By Brian Gillis
ICCI hosted a multi-religious panel in Jerusalem on the Israeli-Palestinian conflict for a group of students from Williams College, in Western Massachusetts. The panel, which comprised of young people of different religions and ethnic backgrounds, covered topics ranging from the political consequences of the conflict to how the conflict affects the daily life experiences of young people in Israel and the Palestinian West Bank.
“What I appreciate about this opportunity is that a panel like this makes these experiences more real,” explained ICCI Director Rabbi Ron Kronish when introducing the members of the panel. The panel included Rabbi Kronish as well as young people directly affected by the conflict on a daily basis: Mariana Handal, a Palestinian Christian who studies social work at Bethlehem University and Anat Zohar, a Jewish Israeli lawyer working in the Ministry of Justice.
Ms. Handal, in her presentation, explained the challenge of getting people together: “Right now, it is counter-normative to create panels like this, to want this discussion and as a result this is a rare thing to get both sides.” Ms. Zohar echoed those thoughts in her own analysis of the situation by explaining that “it is hard to find a place like this for pure, authentic dialogue.”
Williams Students took advantage of this rare opportunity for open and honest dialogue by participating with the speakers in both a formal and informal setting. In the formal panel, speakers both agreed on common issues but also strived to accurately represent their very different experiences.
Students from Williams immediately engaged in the formal discussion and peppered the panelists with questions ranging from daily life activities to challenges to intercommunity dialogue. For example, Will Slack, a Political Economy major at Williams asked: “How can this pure dialogue that we are experiencing today also bring in people of more fundamentalist backgrounds to the table as well?”
The panelists responded by explaining that though that wouldn’t consider themselves right-wing fundamentalist, they are in no way the left fringe of their faith traditions. In fact, Ms. Handal and Ms. Zohar went at length to explain the internal struggles, and external community pressures, they had to overcome to come into dialogue. Added Ms. Handal: “we are not really natural dialoguers.”

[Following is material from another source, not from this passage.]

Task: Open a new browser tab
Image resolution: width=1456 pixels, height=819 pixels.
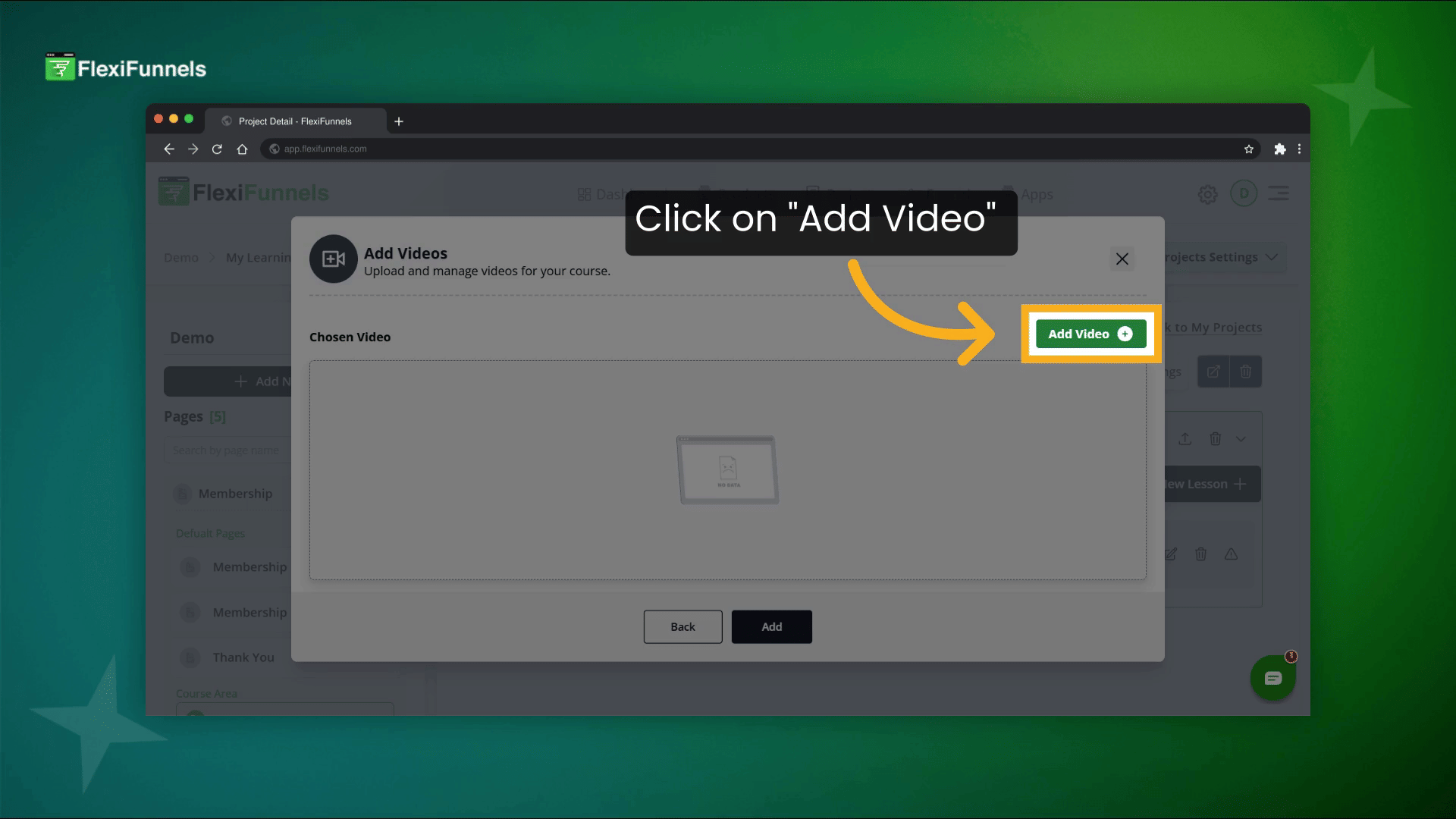Action: click(x=399, y=121)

Rabbi Ron Kronish explained that ICCI tries to bring together people of all backgrounds and perspectives: “We bring in people from the right and people from the left, the goal of a panel like this is to have a real sense of what people on the ground our experiencing. The goal of this panel is not to solve the macro political problems, but understand how this conflict affects real communities.”
In fact, explained Ms. Zohar, each representative on the panel’s firm commitment to their own faith tradition helps bridge common ground: “Our commitment to our religions is not divisive, it is actually more of the common glue.”
Another common glue between members of the panel is that each of them spent time in other ICCI programs that promote long-term dialogue. Ms. Handal is a graduate of a program that is supported by ICCI called Face to Face / Faith to Faith, a year-long program run by Auburn Seminary in New York that includes a two week camp in up-state New York for members of the program and Ms. Zohar is graduate of last year’s Jerusalem Interreligious Young Adult Forum.
ICCI’s involvement in programs like Face to Face / Faith to Faith, or the Jerusalem Interreligious Young Adult Forum (JIYAF) allows their panels to pull from young adults who are leaders in promoting dialogue in their communities.
The students from Williams College stayed long after the formal panel discussion in order to connect with the panelists over an informal dinner. Ben Kaplan, an English major at Williams College, expressed the group sentiment that “this was a great addition to our program because it allowed us to understand how this conflict affects real people’s daily lives.”
The students of Williams College unanimously stated their appreciation for this “rare chance” for authentic dialogue and, as one student put it, to “get real” with other young adults living in this conflict every day.